WHAT YOU ARE ASKED TO DO: Rewrite the rows below with every "Click" swapped for "Press" and everything else left as is, leaving out the pictures.

(Rows for locating words and elements)
★ ★ ★ ★

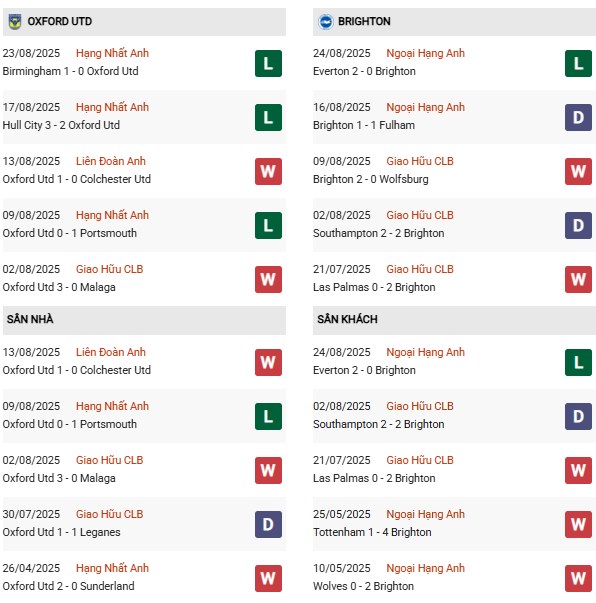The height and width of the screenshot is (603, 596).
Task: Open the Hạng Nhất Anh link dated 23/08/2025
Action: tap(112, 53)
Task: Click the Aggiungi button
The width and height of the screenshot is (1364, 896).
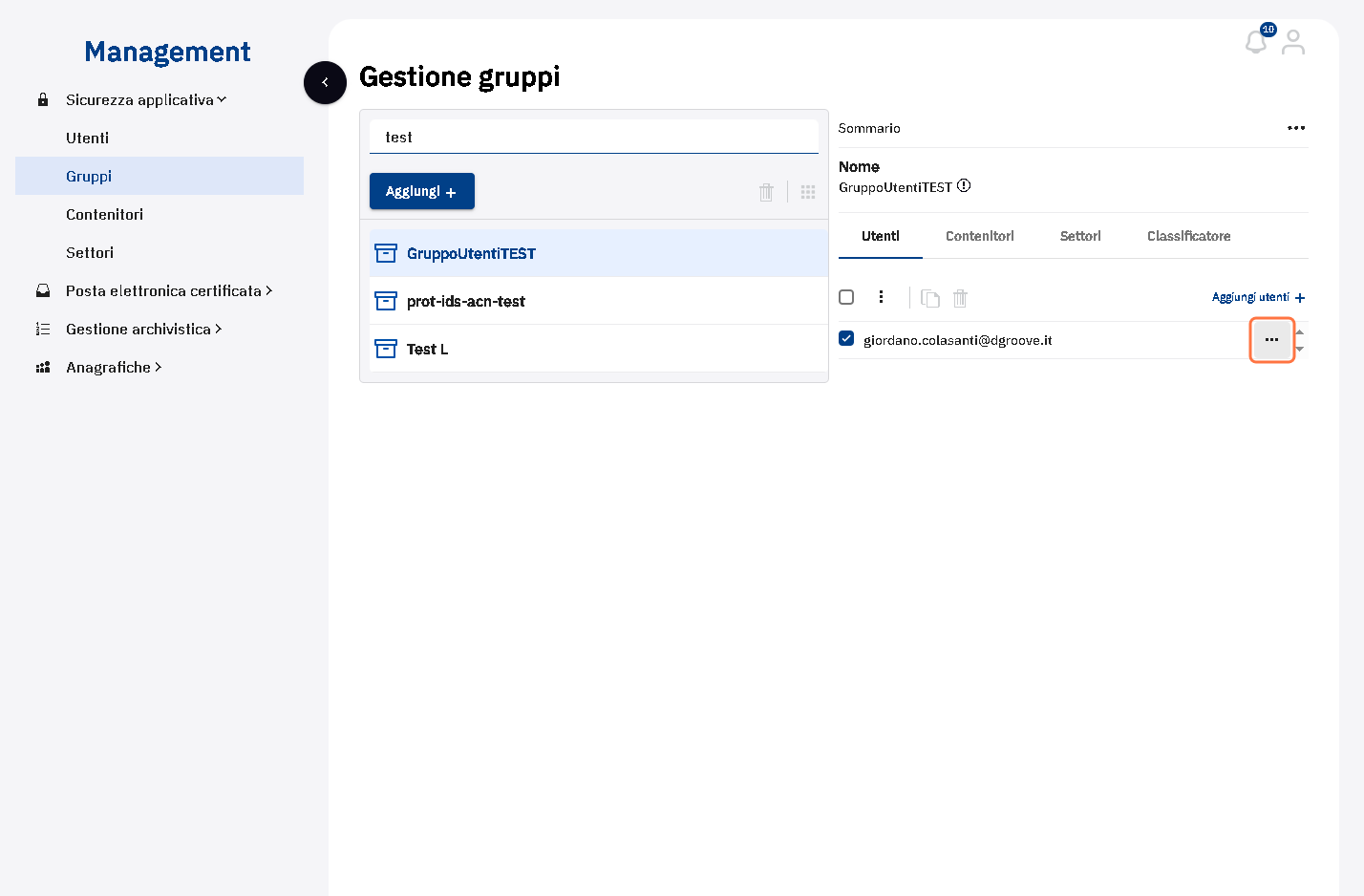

★ ★ ★ ★

ANSWER TO THIS TASK:
The height and width of the screenshot is (603, 596).
Task: Open the Hạng Nhất Anh link dated 23/08/2025
Action: tap(112, 53)
Task: Press the Aggiungi button
The width and height of the screenshot is (1364, 896).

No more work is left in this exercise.